Wednesday, February 29, 2012

one more way of looking at a blackbird

I'm not sure if this fourteenth way of looking at a blackbird is a nod to Wallace Stevens' essential poem, but this rumination on blackbirds from Milan Kundera may help you put the Romneys, Santorums, Fox Newsies, and Tea Partiers in their insignificant places. 
"Over the last two hundred years the blackbird has abandoned the woods for the city -- first in Great Britain at the end of the eighteenth century, then several decades later in Paris and the Ruhr Valley. Throughout the  nineteenth century it captured the cities of Europe one after the other.

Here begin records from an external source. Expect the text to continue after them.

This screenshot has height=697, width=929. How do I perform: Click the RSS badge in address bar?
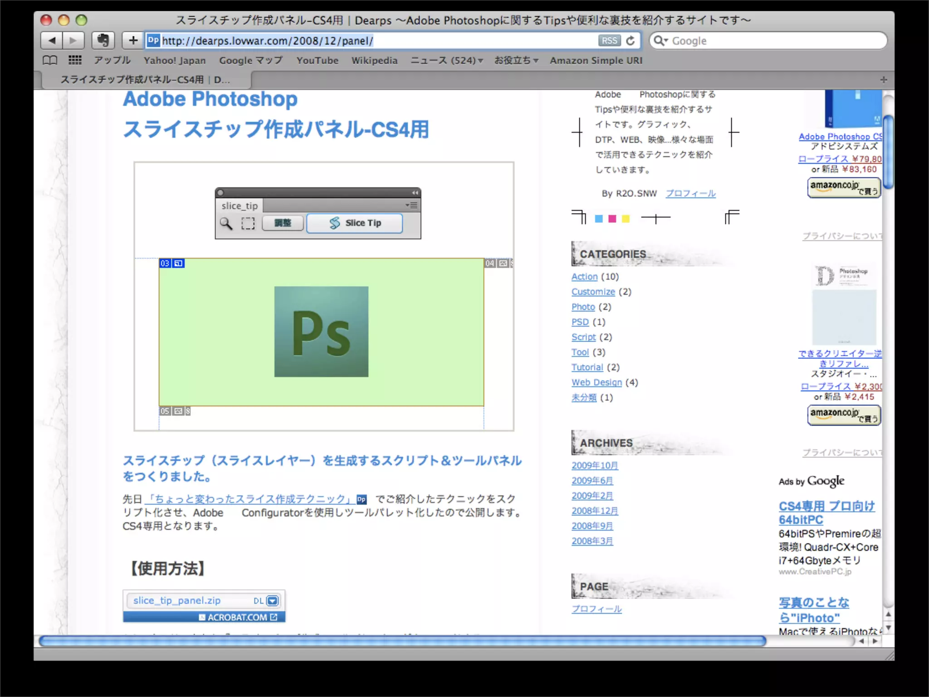609,41
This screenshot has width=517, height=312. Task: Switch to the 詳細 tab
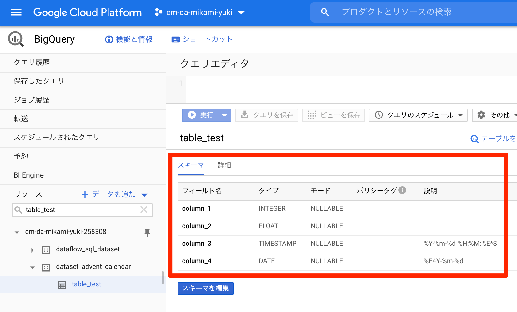(224, 165)
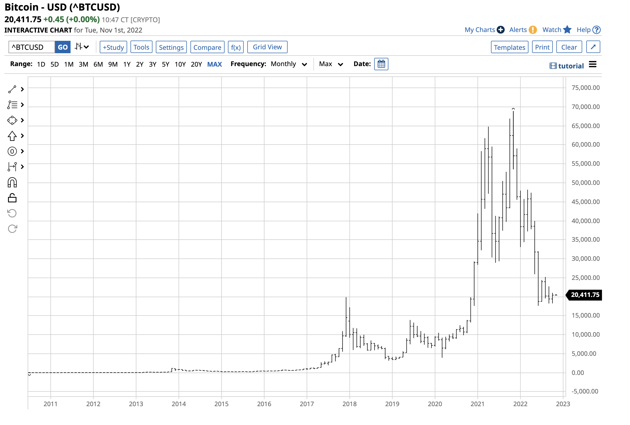Click the undo arrow icon
Screen dimensions: 630x425
point(12,213)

It settled in Vienna and Prague around 1900, and journeyed eastward to Budapest, Belgrade, and Istanbul.
"Globally, the blackbird's invasion of the human world is beyond a doubt more important than the Spaniards' invasion of  South America or the resettlement of Palestine by the Jews. A change in the relationship of one species to another (fish, birds, people, plants) is a change of a higher order than a change in the relationship of one or another group within the species. The earth does not particularly care whether Celts or Slavs inhabited Bohemia, whether Romanians or Russians occupy Bessarabia. If, however, the blackbird goes against nature and follows man to his artificial, anti-natural world, something has changed in the planetary order of things.
"And yet nobody dares to interpret the last two centuries as the history of the blackbird's invasion of the city of man. We are all prisoners of a rigid conception of what is important and what is not. We anxiously follow what we suppose to be important, while what we suppose to be unimportant wages guerrilla warfare behind our backs, transforming the world without our knowledge and eventually mounting a surpise attack on us."
-- The Book of Laughter and Forgetting
(trans. from Czech by M.H. Heim, pp.196-197 of 1981 Penguin pbk)

Go out and watch the chickadees and cardinals by your bird feeders, or the pigeons on your stoop. There are truths there.  (There are probably none in anything you might find on TV tonight, or in a blog).